The instinct center is found in the brains of all insects in whom group instinctive behavior has manifestation. In the honeybee worker, intellectual giant of the insect world, it reaches its greatest size. In drones and queens, who do not display much behavior of any sort, the area of the brain is quite small.
The Strange World of the Sea
Under the tossing surface of southern seas is an inferno-like realm of everlasting darkness, inhabited by multitudes of strange animals which exist almost altogether by the laws of beak and fang. Some of them are grotesque beyond the reaches of a nightmare.
Countless generations ago their ancestors, driven by hunger and competition, abandoned the familiar sun-lit world for the perpetual night of the abysmal depths. Then with each family, it was a case of survival of the fittest and variation of form and structure to fit the environment.
Here is the stark struggle for survival with the mask of sunlight, green fields and flowers discarded. It is not different in kind but in degree from the struggle that goes on continually between living things at the surface of the ocean and on the land. Down there all must eat flesh. There is no plant life intermediary between beast and beast. Plants cannot grow below the light line of the sea depths.

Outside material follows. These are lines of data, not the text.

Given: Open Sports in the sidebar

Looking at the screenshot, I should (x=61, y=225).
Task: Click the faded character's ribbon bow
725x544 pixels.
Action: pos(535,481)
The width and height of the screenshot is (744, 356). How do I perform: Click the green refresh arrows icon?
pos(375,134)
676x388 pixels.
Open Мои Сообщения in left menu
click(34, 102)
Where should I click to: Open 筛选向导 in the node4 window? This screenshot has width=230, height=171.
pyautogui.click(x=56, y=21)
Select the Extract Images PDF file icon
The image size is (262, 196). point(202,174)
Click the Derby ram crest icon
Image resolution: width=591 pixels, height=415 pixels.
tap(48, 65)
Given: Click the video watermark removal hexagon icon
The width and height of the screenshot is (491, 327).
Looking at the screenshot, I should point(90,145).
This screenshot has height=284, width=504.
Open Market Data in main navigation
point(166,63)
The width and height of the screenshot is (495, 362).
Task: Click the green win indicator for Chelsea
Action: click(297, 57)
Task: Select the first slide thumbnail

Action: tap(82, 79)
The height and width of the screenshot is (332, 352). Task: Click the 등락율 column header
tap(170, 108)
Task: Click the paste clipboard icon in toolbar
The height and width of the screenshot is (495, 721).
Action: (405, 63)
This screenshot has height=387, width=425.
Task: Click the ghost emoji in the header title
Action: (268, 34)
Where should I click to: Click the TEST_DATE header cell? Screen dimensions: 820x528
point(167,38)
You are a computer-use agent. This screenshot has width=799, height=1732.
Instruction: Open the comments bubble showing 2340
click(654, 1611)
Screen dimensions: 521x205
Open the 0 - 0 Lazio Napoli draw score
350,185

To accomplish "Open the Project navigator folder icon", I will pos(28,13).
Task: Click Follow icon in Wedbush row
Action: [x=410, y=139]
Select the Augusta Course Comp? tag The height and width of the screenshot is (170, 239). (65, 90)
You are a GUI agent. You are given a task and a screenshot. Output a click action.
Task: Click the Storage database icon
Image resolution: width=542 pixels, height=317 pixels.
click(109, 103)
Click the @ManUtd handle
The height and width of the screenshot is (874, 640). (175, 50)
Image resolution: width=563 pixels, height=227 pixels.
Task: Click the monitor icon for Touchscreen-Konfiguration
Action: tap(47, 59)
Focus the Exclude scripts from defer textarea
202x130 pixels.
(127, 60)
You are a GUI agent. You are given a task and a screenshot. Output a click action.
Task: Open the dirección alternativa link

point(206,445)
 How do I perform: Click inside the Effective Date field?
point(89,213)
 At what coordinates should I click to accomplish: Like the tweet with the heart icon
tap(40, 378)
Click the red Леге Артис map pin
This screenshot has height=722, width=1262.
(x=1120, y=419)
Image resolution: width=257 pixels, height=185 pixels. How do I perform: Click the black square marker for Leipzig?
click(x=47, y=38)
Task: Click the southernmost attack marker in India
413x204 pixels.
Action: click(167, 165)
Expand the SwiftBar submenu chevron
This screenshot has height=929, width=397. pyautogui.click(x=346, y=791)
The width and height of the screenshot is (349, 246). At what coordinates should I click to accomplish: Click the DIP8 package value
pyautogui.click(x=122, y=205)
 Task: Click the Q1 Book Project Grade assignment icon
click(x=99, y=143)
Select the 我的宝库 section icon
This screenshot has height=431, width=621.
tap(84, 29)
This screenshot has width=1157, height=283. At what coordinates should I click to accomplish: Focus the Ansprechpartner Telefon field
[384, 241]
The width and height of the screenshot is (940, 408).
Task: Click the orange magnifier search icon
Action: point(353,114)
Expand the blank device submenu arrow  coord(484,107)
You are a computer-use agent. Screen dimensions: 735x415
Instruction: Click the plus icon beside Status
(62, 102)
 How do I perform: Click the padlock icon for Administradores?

Out of this fierce war for existence have come creatures mostly conspicuous for their defensive and offensive equipment. Some of the fish seem to have become little more than enormous mouths with rows of long, razor-like teeth with which they seize and kill. The bodies attached to these mouths are small and slender. Such a creature is mostly head and the head is mostly mouth. Nearly all the fish carry light organs of some kind near the mouth with which other animals are probably attracted within grabbing distance.
One of the largest collections of deep sea animals was assembled a few years ago near the Puerto Rico Deep, the deepest part of the Atlantic Ocean, by a Smithsonian Institution expedition led by Dr. Paul Bartsch. This collection constituted a fair representation of the sea life at depths of about 3200 feet, nearly 2500 feet below the farthest reaches of the sun’s rays. There were shrimps with long, sharp claws which fold up after the fashion of an old-fashioned straight razor. Any small creature which came within striking distance of such a razor probably would be an immediate victim. There were strange mollusks with shells like corkscrews and eels like darning needles with long, sharp beaks.
Among the most fantastic was the needle-fish. It jaws are prolonged into extraordinarily slender points, like fine needles, so that the head is nearly as long as the rest of the body—that is, about six inches. This fish was lured to the net by an electric light.
A group of flat fish, or flounders, was obtained, all of which have two eyes on one side of the head and none on the other. Instead of right eye and left eye there is upper eye and lower eye.